Friday, February 15, 2008

cultus

tpm café

by David Headman

I'm a grad student studying Philosophy of Religion, and I had to write about the "cult" meme which is bouncing around lately.

This meme, started largely by Paul Krugman suggests that Obama's movement is a cult. There may be a grain of truth to this, but its a gross distortion. What Obama's huge crowds represent is not a cult, but a group of people engaging in the practice of cultus.

"Cult" in our current parlance, is used to refer to groups like the Branch Davidians, the Heaven's Gate folks, and Scientology, in which members are manipulated, controlled, and intimidated by an individual or small group of individuals. Cultus by contrast, is a term used in the study of religion to denote those ritual practices in which a community comes together to establish a collective picture of the world, themselves, and their place in it.

What ritual practice achieves is not, as some would have, a blind submission to authority or adherence to rigid and inflexible dogma. Rather, it is a collaborative process in which the community re-affirms the cultural values and ideals that they hold and the foundational narratives which help them to understand who they are as people. More importantly, ritual praxis involves creatively adapting those ideals to new circumstances and re-telling the narratives in such a way that they remain relevant. And perhaps most crucially, it is a process in which even apparently passive observers are crucial participants.

Ritualization is something all of us do in large and small ways, every day, whether we are religious or not, because it is the mechanism by which human beings inherently make sense of the world - It is a form of reason which functions differently to abstract rationality, but is no less adaptive and constructive.
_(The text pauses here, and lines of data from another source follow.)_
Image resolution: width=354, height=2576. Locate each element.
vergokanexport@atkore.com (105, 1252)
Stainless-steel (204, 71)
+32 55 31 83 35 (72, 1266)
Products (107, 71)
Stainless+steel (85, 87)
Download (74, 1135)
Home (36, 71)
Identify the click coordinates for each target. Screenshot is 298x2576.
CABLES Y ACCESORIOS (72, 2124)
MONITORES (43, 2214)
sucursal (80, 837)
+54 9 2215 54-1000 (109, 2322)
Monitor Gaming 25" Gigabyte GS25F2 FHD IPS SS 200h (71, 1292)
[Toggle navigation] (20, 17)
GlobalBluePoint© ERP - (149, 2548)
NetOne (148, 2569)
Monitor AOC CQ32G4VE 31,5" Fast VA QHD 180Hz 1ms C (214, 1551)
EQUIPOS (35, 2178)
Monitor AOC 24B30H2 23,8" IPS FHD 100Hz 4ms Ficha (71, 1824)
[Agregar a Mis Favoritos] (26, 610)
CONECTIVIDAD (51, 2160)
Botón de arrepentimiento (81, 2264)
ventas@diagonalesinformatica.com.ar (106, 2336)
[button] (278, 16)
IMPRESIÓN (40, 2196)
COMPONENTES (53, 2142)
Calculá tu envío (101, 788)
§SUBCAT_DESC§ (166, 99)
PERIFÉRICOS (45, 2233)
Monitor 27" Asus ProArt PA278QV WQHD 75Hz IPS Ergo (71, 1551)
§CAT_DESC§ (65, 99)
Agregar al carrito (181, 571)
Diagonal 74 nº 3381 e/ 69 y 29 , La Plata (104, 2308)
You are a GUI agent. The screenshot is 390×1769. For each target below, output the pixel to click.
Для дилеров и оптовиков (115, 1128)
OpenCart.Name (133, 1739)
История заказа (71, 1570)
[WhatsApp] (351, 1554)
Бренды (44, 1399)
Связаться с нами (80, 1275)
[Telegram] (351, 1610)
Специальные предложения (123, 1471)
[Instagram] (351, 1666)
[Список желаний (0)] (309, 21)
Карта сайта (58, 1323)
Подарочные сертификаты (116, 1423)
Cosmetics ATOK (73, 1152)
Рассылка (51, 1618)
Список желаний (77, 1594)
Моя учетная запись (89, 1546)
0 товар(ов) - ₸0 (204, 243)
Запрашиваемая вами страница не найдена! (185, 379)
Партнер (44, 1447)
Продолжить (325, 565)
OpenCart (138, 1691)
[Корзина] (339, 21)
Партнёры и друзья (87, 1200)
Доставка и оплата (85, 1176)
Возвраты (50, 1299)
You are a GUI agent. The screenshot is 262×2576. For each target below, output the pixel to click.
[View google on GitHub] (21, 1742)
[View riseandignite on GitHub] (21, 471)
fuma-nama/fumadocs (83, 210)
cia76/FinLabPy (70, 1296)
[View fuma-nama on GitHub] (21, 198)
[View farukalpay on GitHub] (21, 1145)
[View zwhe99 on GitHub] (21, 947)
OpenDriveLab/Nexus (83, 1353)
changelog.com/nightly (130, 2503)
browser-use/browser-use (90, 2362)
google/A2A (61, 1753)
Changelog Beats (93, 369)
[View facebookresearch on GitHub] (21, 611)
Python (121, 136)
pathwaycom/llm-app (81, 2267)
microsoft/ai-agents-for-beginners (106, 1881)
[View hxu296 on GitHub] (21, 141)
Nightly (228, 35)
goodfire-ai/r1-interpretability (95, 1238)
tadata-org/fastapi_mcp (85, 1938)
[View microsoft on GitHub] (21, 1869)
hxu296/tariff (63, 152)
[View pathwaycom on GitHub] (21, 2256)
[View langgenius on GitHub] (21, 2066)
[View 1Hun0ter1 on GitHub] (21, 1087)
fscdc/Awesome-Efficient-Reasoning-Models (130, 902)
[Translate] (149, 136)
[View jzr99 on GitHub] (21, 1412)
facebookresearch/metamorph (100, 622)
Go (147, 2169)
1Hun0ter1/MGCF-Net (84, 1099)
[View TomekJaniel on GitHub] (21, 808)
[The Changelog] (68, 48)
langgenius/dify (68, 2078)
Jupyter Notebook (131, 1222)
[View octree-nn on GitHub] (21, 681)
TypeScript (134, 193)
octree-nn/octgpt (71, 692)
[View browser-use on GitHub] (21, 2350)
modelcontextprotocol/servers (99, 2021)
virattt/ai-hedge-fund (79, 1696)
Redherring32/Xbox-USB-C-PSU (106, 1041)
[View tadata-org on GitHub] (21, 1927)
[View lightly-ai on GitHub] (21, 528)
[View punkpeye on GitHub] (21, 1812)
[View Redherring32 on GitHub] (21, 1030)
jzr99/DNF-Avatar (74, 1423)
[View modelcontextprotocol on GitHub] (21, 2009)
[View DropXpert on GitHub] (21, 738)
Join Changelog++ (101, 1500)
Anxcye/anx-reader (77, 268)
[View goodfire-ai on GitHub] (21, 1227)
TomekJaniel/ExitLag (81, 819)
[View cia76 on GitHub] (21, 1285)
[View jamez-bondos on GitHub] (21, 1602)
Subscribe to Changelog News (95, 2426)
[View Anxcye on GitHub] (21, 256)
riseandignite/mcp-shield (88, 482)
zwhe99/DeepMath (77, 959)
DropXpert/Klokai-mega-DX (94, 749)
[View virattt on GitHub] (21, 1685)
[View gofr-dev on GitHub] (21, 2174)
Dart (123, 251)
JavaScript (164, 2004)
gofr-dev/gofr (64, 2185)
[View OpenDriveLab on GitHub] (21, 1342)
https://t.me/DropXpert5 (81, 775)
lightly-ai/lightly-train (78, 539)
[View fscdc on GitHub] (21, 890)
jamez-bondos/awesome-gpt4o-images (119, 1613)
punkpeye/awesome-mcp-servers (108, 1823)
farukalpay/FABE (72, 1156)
Certainly, there are geniuses who have a unique talent for re-telling the American story in such a way that it can captivate and enthrall the nation. JFK was one. Regan, unfortunately, was another - and each is still practically deified within their party. These individuals often do aquire an almost religious following - because what they are doing is functioning as the high-priests of American Civic religion. But there is nothing irrational about that. People respond to them not merely because of their personality; rather, people voluntarily participate in the ritual and theater of the political process because they make the rational (if sometimes unconscious) judgment that the narrative which these leaders construct is uniquely fitting to the needs of the historical moment, and because it helps people to answer the fundamental existential question of who we are as a people, and what that means for how we conduct ourselves as a nation.

Presidents like that achieve with the bully pulpit what would be impossible for managers whose influence derives solely from having a steady hand on the levers of power in the bureaucracy. They re-frame the national dialog and re-shape the electorate.